» YOUR TASKS
1. In the coral reef article, how large is each bioclimatic unit the scientists used?
2. Repeat the coral reef article word for word from "The project identified" to "America’s Barrier Reef.".

» PAGE TEXT
◆ ◆ ◆ ◆ ◆
Dr Hawthorne Beyer, a fellow at the University of Queensland researching the use of quantitative modelling in managing environmental systems, said: “Talk to people in the business world and they get it immediately. It’s a very logical idea and makes a lot of sense. Ours was the first to apply it on a global scale.”

The scientists divided the world’s coral reefs into “bioclimatic units” (BCU) of 500 sq km (190 sq miles). They used 174 metrics, in five categories, including temperature history and projections, ocean acidification, invasive species, cyclone activity and connectivity to other reefs, for each one. Then, using a process called “scalarisation”, they produced estimates for each BCU. This captured the widest range of possibilities for the future. “We don’t know which metrics are the best metrics at predicting risk,” explained Beyer.

The team then used MPT to quantify threats and identify the reefs offering the best options for conservation, while allowing for the uncertainty over future risks from climate change.

“You don’t want to put all your eggs in one basket, or bet on one measure of risk, when we have massive uncertainty about what the risks will be,” he said.

Clownfish in an anemone on coral in the Great Barrier Reef
Clownfish in an anemone on coral in the Great Barrier Reef, parts of which were identified as priority areas by the study. Photograph: William West/AFP/Getty

The project identified reefs across the Middle East, northern and eastern Africa, Australia, the Caribbean, Pacific islands, South America, south-east and south Asia. They include parts of the Great Barrier Reef in Australia, the Egyptian and southern Red Sea, and parts of the “coral triangle” around Indonesia, Malaysia, Papua New Guinea and the Philippines. But, based on the criteria for climate and connectivity, the model excluded several ecologically significant areas, such as Hawaii and Central America’s Barrier Reef.
◆ ◆ ◆ ◆ ◆
» DATA ROWS
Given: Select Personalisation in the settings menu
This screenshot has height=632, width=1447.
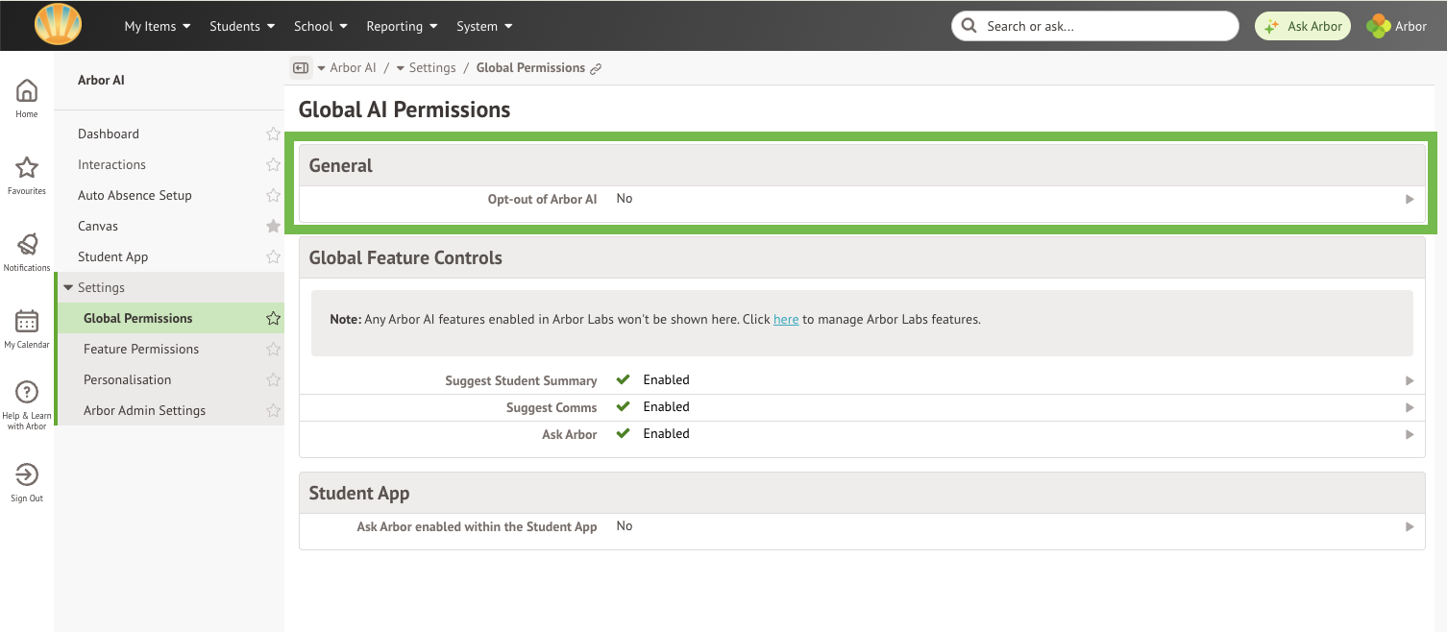Looking at the screenshot, I should (x=127, y=380).
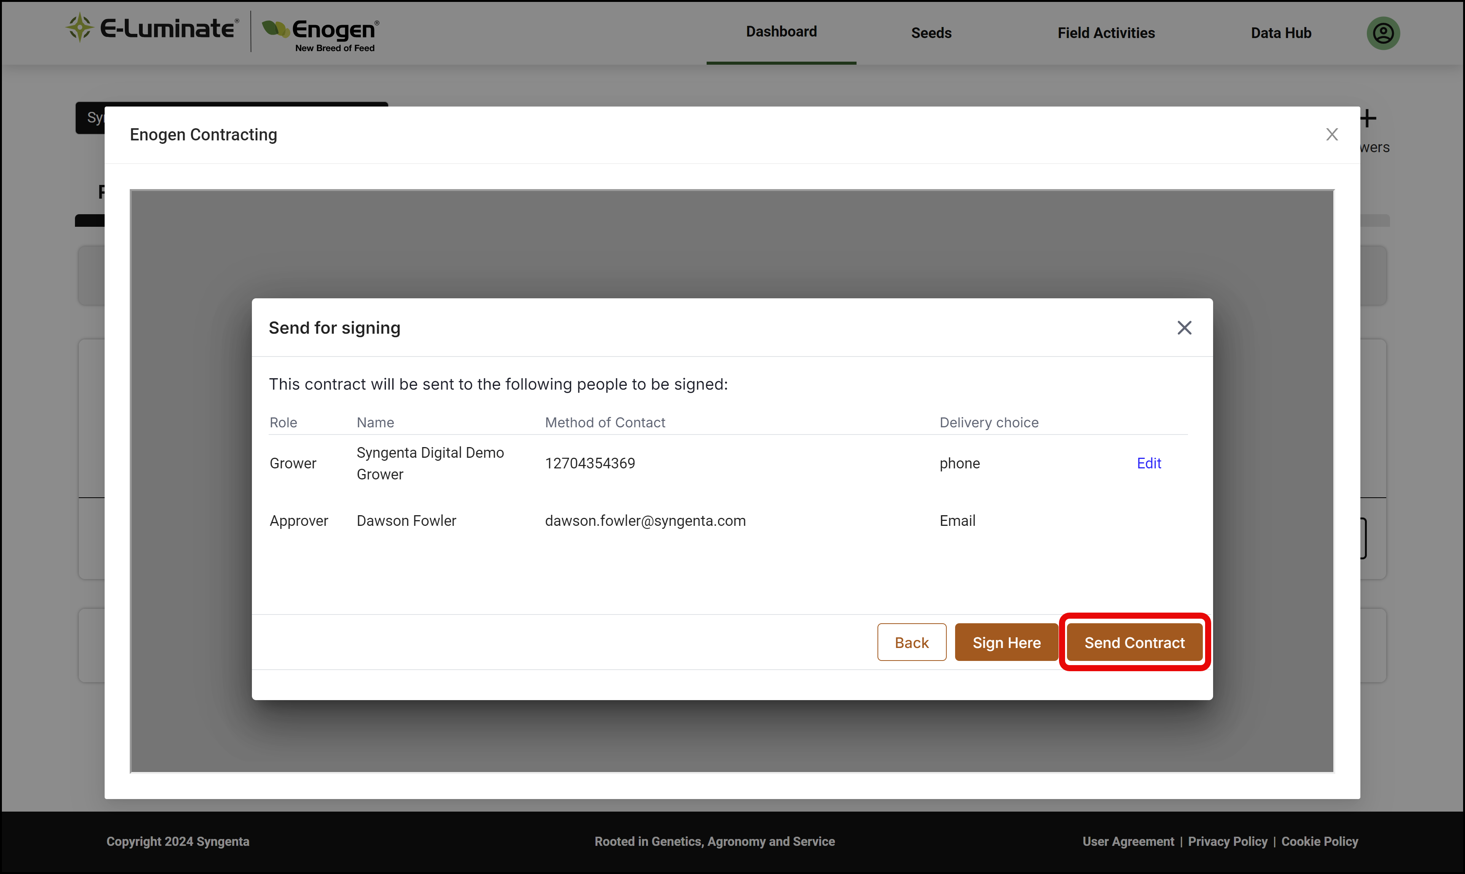Select the Grower phone number text
1465x874 pixels.
tap(590, 463)
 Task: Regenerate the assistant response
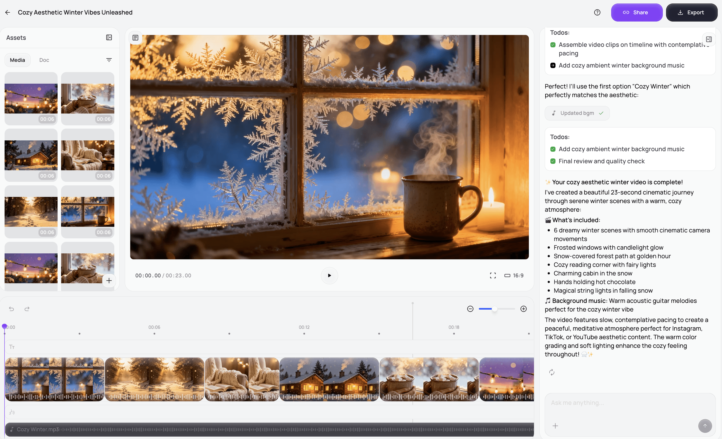[551, 372]
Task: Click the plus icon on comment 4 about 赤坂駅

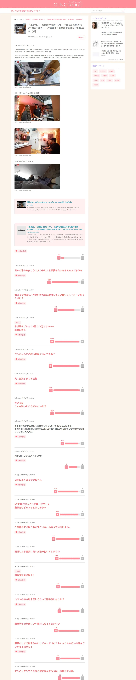Action: (x=52, y=341)
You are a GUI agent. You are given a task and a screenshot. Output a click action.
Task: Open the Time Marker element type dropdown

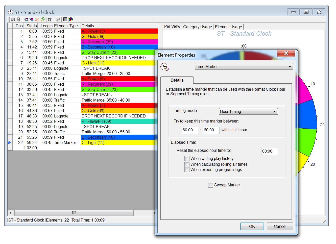(244, 67)
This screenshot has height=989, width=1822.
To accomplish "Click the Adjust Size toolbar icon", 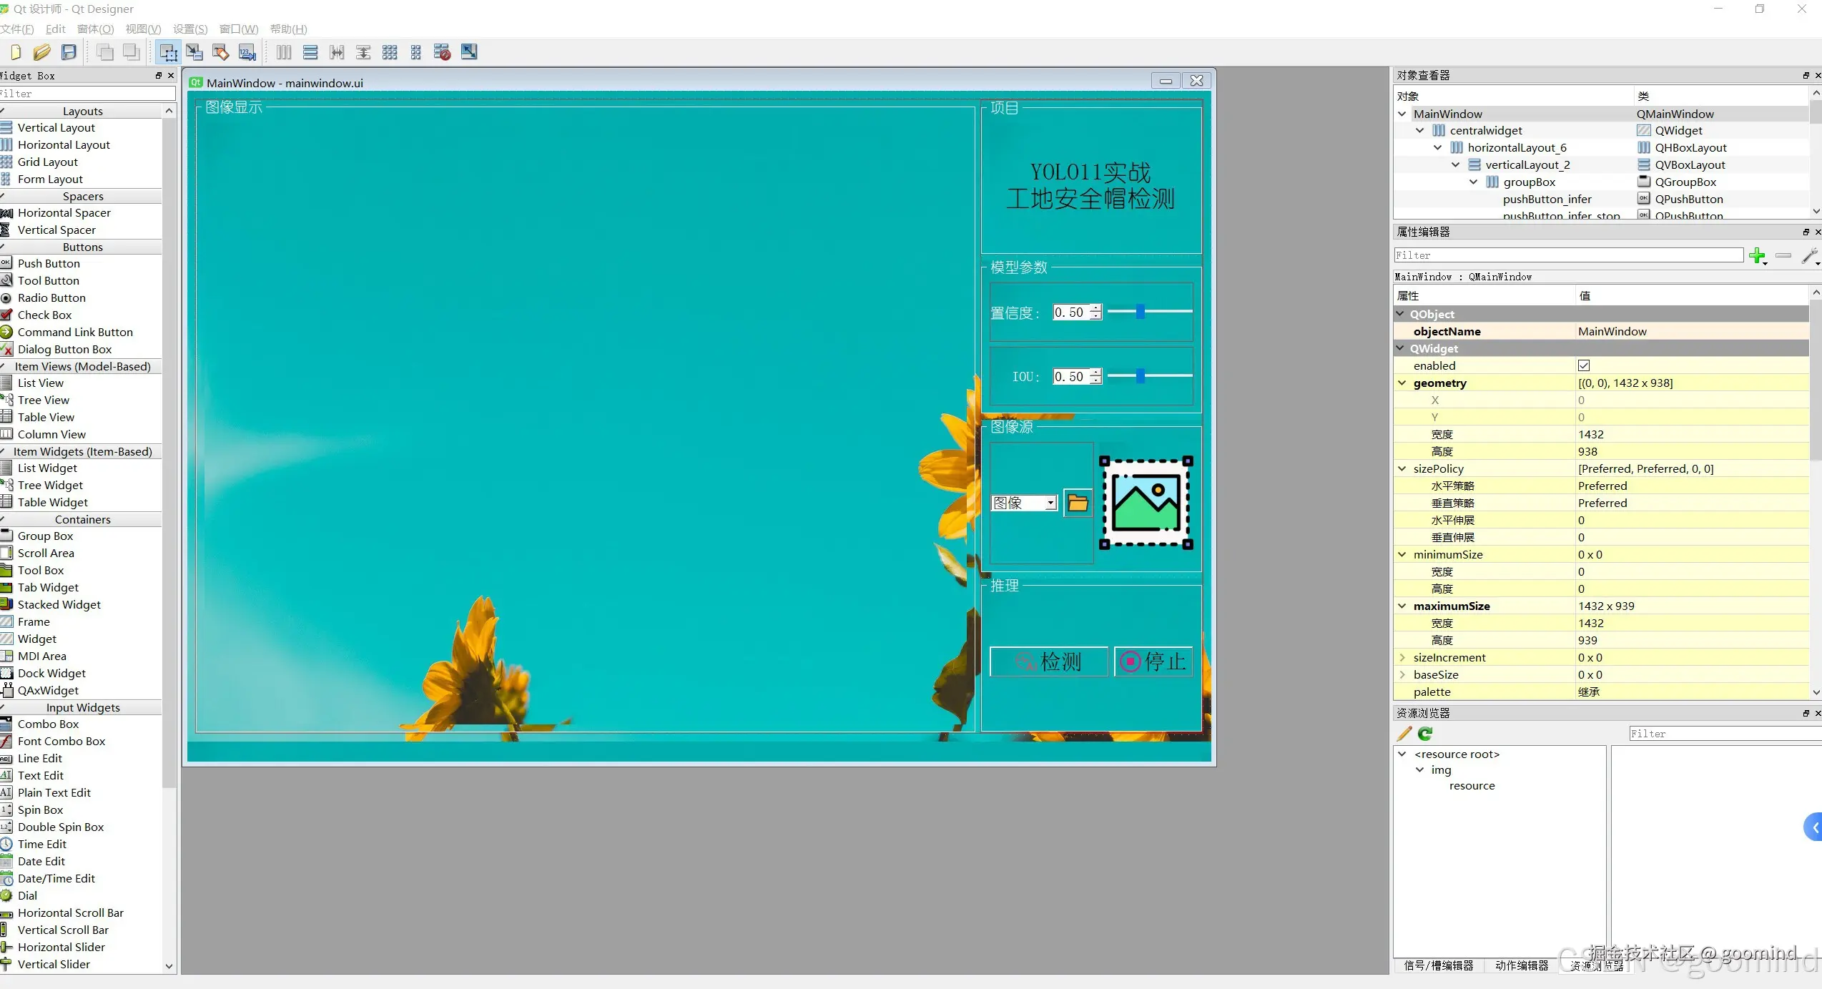I will pos(469,52).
◆ ◆ ◆ ◆ ◆
» THE SOLUTIONS
1. 500 sq km (190 sq miles).

2.
The project identified reefs across the Middle East, northern and eastern Africa, Australia, the Caribbean, Pacific islands, South America, south-east and south Asia. They include parts of the Great Barrier Reef in Australia, the Egyptian and southern Red Sea, and parts of the “coral triangle” around Indonesia, Malaysia, Papua New Guinea and the Philippines. But, based on the criteria for climate and connectivity, the model excluded several ecologically significant areas, such as Hawaii and Central America’s Barrier Reef.